Wajahnya menatap kosong.
"Zain-san?"
"Itulho, paman yang memberi kita tumpangan. Namanya Zain. Karena dia lebih tua dariku, jadi aku memanggilnya Zain-san."
"Oh. Jadi, Zain-san ada di mana dia sekarang?"
"Dia sekarang sedang mengobrol dengan teman-temannya."
Elizabeth mengalihkan pandangannya ke arah mereka bertiga berdiri di dekat api unggun.
"Haha! Ketika kamu terkejut, wajahmu terlihat ngelawak, Zain."
"Omong-omong, Zain? Mereka berdua di sana itu siapa?"
"Oh benar juga. Saat di tengah perjalanan, aku menemukan mereka sedang tersesat. Jadi, kuputuskan untuk membawanya."
"Ajak juga mereka bergabung, Zain."
"Benar, benar itu Zain. Akan lebih bagus dan menyenangkan jika kita melakukan party menambah lebih banyak orang di dalamnya."
"Baik, tunggu sebentar aku akan panggilkan mereka."
Zain-san berjalan menghampiri kami berdua di dekat gerobak kereta. Aku langsung melihat kearahnya dengan wajah datar seperti biasa.
"Teman-temanku mengajak kalian untuk bergabung dalam party. Jadi, terima saja ya. Kami akan sangat senang jika kalian mau menerimanya."
"Tentu saja, kami akan menerimanya dengan senang hati." Elizabeth yang berbicara.
Setelah mengatakan itu, Zain-san berjalan melewati kami berdua dan masuk kedalam gerobak kereta untuk mengambil sesuatu. Sepertinya Zain-san mengambil karung yang katanya berisi daging babi.
Keretanya bergoyang ketika dia melompat keluar sambil membawa karung di sandangnya di bahu.
"Ayo ikut kami."
Zain-san berjalan mendahului kami di depan sedangkan aku dan Elizabeth mengikutinya dari belakang.
"Aku mendapatkan daging babinya, Klein."
Di kejauhan Zain-san menurunkan karungnya di hadapan salah satu temannya. Dan melanjutkan pembicaraan.
"Mereka menerima tawaran kita. Dan segera menuju ke sini."
"Baguslah."
Tidak lama kami telah berada di perkumpulan mereka mengelilingi api unggun.
"Duduklah."
"Baik, terima kasih."
Kami pun langsung berduduk di atas rerumputan menghadapi api unggun.

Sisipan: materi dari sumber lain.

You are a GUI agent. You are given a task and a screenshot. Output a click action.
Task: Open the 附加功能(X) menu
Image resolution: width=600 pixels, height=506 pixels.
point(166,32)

Rasanya suasana tenang sekali saat mendengar suara retikan kayu yang terbakar. Dan suhu di sekitarnya menjadi hangat dan membuat tubuhku jauh lebih baik dripda sebelumnya.
Seorang laki-laki berambut panjang menatap ke arahku. Dan seperti ingin mengucapkan sesuatu.
"Aku mendengar ini dari Zain. Katanya, kalian tersesat apa itu benar?"
"Iya, itu benar."
Orang itu memiliki postur tubuh yang tinggi. Ketika dia sedang berduduk, posisi tubuhnya menjadi lurus sejajar dengan dada. Juga memilki wajah yang agak menyeramkan. Mungkin itu karena rambutnya terlihat panjang terurai mirip seperti seorang preman pasar. Akan tetapi, tidak seperti Zain-san nada bicara orang itu lumayan halus dan lembut.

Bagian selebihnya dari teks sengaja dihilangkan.